Even more so as the Towerkeeper has to check in with the fire service every evening when she starts and finishes work. But she is always alone up here and is not allowed to bring anyone up here for safety reasons. There are no public guided tours of the Tower of St. Lamberti either. “Yes”, says the Towerkeeper, “I am always alone here, but I am not lonely.”
“Born to watch,
appointed to observe,
sworn to this tower,
I enjoy the world”
Johann Wolfgang von Goethe
Martje Saljé, who beat 46 other applicants three years ago with the Goethe quote writes down everything she has experienced and learned up here. “Everyone knows Till Eulenspiegel for example”, she says, “but did you know that he also used to be a Towerkeeper?“ Another story concerns the “high art of tooting”. This follows a certain mysticism of numbers and is not at all as easy as laymen think it is. “Above all, it has to work first go.” Because Martje Saljé was not able to practice with the 1.2 metre long, expensive replica of the original horn before her “first time”. Everyone heard it.

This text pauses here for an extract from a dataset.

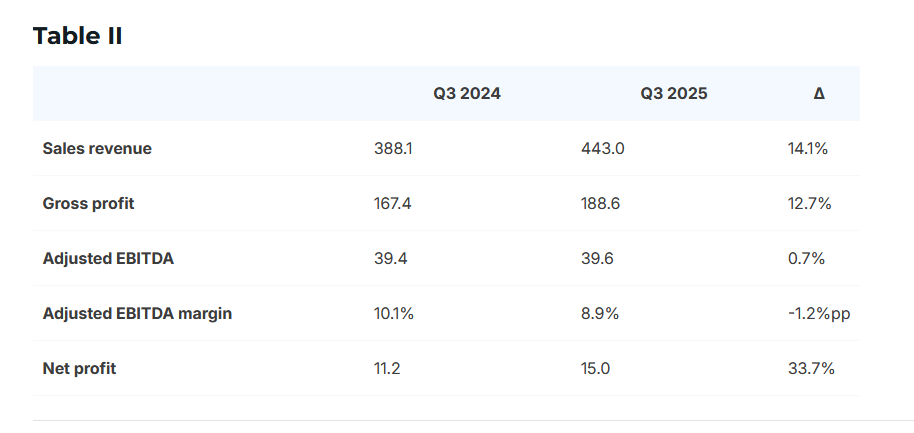Select the 0.7% EBITDA change cell
Image resolution: width=914 pixels, height=433 pixels.
pyautogui.click(x=806, y=259)
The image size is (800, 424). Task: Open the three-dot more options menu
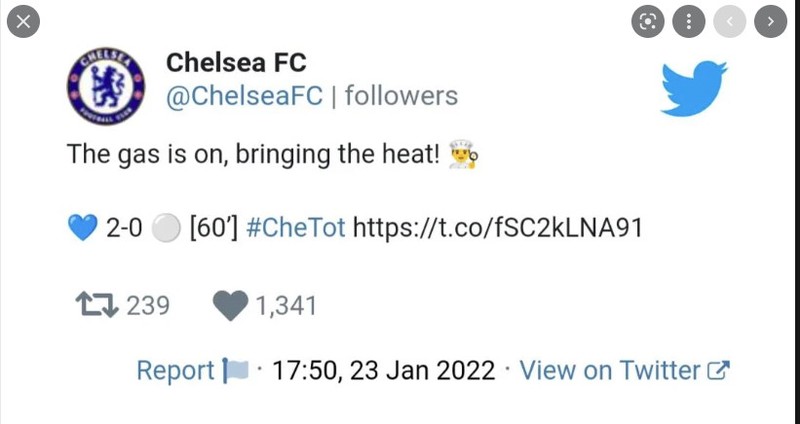689,21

The key number for all signals, by the way, is “3”. It represents, among other things, the Holy Trinity of the Father, Son and Holy Spirit. So at 9 pm, 3x3 Tuuuut, at 10 pm 2×3 Tuuuut and 1×4 Tuuuut can be heard from the tower, so: „Tuuuut – Tuuuut -Tuuuut (Pause) Tuuuut – Tuuuut -Tuuuut (Pause) Tuuuut – Tuuuut – Tuuuut – Tuuuut“. In the beginning, Martje Saljé, who also plays eight other instruments in addition to the tower horn, including the piano, Renaissance lute and double bass, got the numbers wrong from time to time. “It was noticed immediately in the city”, she recalls. But usually the reactions to her medieval handwork are positive. “The night watchman always responds,” she says. “But sometimes people also shout ‘Rapunzel’ at me or jokingly call out: “Don’t jump.” Some also request an encore.

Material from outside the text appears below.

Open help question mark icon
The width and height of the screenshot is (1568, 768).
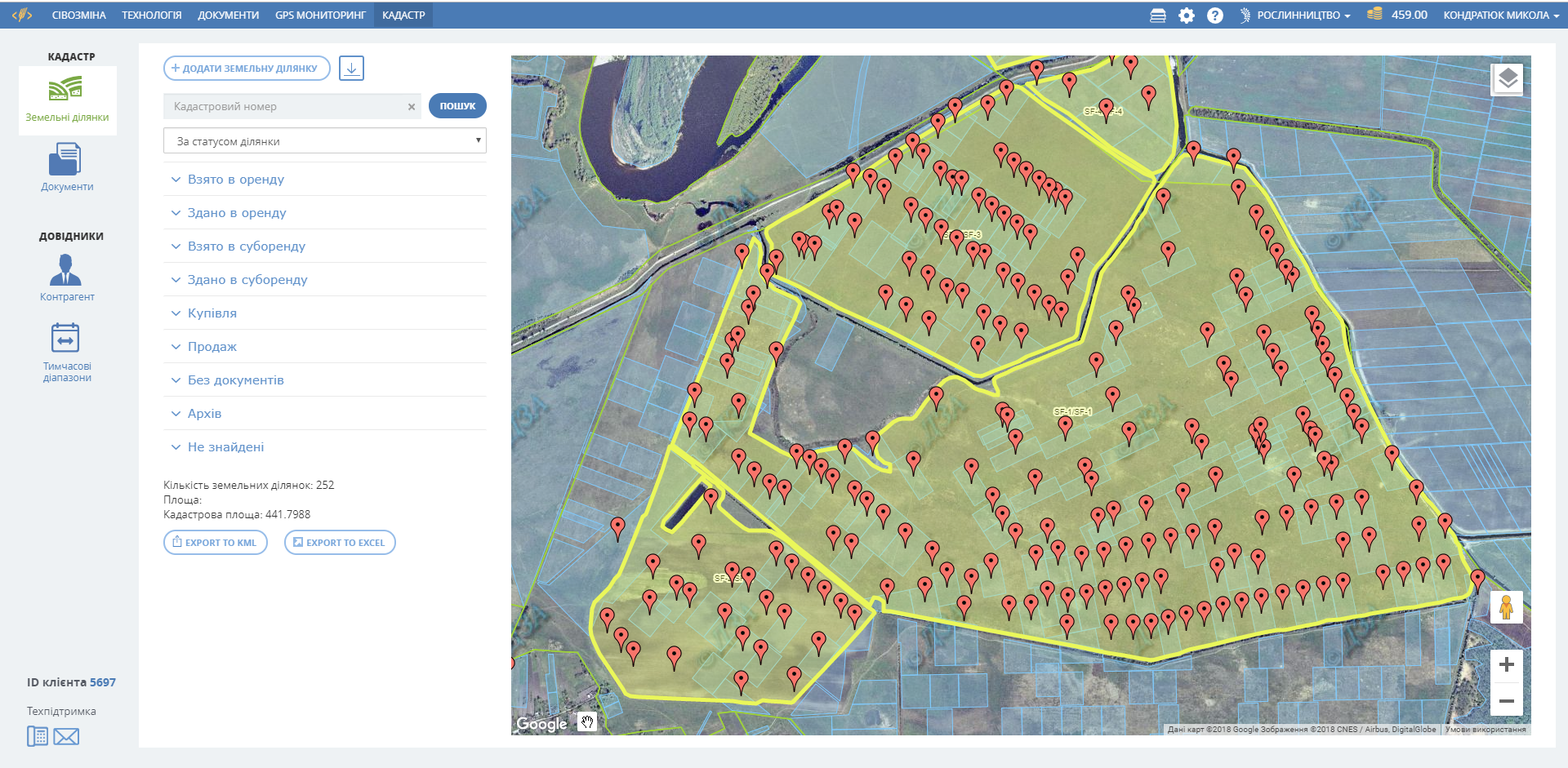click(1215, 16)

And of course they get it, though not until the next hour or half hour. But anyone who listens really closely will probably be able to hear my other tones from the top of the tower high above. Because in her free time, Martje Saljé prefers to listen to Heavy Metal. That fits somehow with the middle ages.
Three questions for Martje
Enthusiastic for Münster & Culture Lover
Martje, you have 48 hours of free time. What would you definitely do with this time in NRW?
Martje: “I would do what I always do on Tuesdays – on my day off – namely get to know my new home in North Rhine-Westphalia. Tuesday is always my culture day. I look for a destination in Münster or the region, set off on by bicycle, take the bus or train and explore the countryside. Because I also like to visit churches, for example, in my free time and often join public guided tours there. In the year of the 500th Anniversary of the Reformation, a few visits to Stadtmuseum Münster will definitely be on the programme, because the history of the so-called Anabaptists is presented there. I see the iron cage in which they were hung in the tower of St. Lamberti every day. And at least one Tuesday in the summer is reserved for Skulptur Projekte Münster (Sculpture Projects Münster). I came to Münster ten years ago, when the exhibition was last shown, especially to see it.”
Which place in NRW did you most recently discover for the first time?
Martje: “Soest. My Soest. A fantastic city. I definitely have to go see it again, because when I last visited two of the churches I wanted to see were closed. Moreover, there are many parallels between Soest and Münster, such as the clearly identifiable former city limits (in Münster it’s the promenade, in Soest the city walls) and the many historic and historically reconstructed façades, and of course the art. Take the painter Wilhelm Morgner and his incredibly large oeuvre. Morgner was born in Soest. However, I only became aware of this connection at the LWL Museum für Kunst und Kultur in Münster of course. Because somehow, everything has something to do with Münster...
Your personal favourite place in NRW.
Martje: “My ‘Turmstube’ (tower room) of course, what else? Because time in the tower always means a happy time for me. Really, up here I breath more freely and more positively than anywhere else. And I have realised that – since I have been working here – I have become a lot more relaxed.”